> [Task instructions]:
Update the lines in the stretch from "Click AI Enhanced" through "(x=198, y=160)" by replacing "sunflower" with "daisy", leaving everything else unchanged.

Records of locating words and elements:
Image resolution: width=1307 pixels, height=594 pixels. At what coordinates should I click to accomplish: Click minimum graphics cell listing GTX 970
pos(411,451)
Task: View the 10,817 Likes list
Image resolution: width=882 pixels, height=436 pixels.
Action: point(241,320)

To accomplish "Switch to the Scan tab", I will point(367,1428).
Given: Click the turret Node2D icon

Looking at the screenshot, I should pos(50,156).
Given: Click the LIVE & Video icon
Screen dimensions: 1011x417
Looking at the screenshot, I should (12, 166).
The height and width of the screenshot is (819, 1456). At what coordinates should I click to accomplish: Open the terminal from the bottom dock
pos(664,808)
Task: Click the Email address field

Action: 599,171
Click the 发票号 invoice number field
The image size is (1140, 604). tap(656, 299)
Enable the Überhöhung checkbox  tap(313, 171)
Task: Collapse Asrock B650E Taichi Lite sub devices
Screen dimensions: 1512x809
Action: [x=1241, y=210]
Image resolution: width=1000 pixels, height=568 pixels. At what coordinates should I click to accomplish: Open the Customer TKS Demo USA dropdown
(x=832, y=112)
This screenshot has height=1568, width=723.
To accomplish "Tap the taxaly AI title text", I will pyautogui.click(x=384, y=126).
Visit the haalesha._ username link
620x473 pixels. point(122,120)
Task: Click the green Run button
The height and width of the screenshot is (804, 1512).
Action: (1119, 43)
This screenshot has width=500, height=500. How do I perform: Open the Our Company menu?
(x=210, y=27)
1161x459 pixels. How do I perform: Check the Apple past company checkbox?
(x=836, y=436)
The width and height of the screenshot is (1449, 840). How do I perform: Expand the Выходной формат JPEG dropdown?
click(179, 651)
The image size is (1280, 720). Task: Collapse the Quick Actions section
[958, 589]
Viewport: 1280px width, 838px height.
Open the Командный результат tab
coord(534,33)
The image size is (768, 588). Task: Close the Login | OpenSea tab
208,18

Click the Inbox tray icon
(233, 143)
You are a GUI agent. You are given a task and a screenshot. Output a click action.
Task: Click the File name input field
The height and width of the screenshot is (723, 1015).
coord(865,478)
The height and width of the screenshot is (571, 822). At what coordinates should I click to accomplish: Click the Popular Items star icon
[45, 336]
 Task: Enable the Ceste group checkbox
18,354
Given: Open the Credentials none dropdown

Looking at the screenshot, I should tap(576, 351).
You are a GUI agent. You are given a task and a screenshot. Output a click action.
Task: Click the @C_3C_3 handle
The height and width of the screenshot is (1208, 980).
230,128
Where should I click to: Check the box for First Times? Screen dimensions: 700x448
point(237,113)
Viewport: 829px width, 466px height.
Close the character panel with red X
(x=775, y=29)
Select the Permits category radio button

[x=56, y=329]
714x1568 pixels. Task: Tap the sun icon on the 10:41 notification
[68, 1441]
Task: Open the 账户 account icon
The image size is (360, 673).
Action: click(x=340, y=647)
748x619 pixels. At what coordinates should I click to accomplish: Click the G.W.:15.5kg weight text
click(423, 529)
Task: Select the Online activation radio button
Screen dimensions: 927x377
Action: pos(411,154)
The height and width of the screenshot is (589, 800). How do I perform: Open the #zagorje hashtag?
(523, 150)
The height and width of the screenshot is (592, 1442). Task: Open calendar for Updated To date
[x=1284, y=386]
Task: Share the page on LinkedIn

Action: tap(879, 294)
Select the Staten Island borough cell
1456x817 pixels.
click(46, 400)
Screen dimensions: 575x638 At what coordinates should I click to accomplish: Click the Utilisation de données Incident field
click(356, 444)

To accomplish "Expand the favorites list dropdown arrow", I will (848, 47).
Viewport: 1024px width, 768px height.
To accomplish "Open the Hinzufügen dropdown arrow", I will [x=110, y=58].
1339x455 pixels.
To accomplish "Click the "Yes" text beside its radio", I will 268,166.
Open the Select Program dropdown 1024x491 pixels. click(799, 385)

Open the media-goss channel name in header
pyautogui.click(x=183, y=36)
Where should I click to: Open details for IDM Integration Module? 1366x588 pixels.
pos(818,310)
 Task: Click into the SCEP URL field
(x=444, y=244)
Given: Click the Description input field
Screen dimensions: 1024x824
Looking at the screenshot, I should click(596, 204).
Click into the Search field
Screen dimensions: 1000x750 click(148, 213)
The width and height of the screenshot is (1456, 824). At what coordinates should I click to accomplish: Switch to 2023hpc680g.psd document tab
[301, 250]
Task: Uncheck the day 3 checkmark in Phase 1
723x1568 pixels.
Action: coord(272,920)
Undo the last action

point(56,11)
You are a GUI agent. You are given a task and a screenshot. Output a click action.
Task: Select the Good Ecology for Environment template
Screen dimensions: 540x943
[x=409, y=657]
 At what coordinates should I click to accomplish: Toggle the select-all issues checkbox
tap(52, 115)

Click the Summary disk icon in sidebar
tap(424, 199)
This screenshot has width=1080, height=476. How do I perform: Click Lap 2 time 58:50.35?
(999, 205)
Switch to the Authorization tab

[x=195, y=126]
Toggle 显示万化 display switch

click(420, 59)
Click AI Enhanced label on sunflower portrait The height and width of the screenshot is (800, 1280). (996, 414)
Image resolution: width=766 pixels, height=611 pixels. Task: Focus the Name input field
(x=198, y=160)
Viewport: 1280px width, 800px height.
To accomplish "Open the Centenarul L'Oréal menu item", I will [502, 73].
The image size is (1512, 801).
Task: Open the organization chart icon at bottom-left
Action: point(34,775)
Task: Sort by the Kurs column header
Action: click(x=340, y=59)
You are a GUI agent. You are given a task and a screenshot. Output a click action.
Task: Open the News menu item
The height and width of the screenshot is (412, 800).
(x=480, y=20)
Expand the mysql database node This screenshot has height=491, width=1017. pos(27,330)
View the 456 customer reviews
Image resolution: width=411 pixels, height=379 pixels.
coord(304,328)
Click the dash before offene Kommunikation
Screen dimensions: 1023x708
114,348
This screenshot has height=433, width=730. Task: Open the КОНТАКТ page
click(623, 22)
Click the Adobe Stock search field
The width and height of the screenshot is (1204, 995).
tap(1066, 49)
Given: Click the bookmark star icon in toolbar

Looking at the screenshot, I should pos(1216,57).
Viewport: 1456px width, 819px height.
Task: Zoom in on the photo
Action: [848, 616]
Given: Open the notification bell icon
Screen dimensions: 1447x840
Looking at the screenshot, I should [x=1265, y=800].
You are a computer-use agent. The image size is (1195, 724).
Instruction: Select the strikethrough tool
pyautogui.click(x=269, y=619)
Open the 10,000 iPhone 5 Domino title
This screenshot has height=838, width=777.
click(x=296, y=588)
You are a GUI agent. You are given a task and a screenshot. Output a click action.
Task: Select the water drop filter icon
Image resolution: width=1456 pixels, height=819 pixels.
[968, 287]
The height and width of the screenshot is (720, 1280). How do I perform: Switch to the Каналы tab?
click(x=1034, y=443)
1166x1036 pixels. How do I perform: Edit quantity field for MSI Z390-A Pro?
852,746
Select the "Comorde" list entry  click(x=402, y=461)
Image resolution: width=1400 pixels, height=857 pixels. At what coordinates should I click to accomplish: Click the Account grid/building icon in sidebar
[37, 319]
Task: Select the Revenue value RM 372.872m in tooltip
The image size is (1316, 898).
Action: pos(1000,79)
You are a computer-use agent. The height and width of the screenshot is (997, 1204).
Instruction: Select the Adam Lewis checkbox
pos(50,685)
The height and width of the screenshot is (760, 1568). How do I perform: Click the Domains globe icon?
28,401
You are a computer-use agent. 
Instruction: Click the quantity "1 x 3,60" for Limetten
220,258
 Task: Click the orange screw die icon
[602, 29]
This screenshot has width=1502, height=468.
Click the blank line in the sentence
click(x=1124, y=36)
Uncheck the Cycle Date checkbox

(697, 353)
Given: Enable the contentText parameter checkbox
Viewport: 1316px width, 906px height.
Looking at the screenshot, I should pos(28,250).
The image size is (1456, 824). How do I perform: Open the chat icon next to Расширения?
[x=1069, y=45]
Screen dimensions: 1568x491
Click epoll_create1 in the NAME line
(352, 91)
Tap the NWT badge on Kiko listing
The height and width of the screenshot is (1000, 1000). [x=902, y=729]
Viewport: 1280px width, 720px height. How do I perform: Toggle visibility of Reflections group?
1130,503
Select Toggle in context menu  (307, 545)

> [Task response]:
Click AI Enhanced label on daisy portrait The height and width of the screenshot is (800, 1280). (996, 414)
Image resolution: width=766 pixels, height=611 pixels. Task: Focus the Name input field
(x=198, y=160)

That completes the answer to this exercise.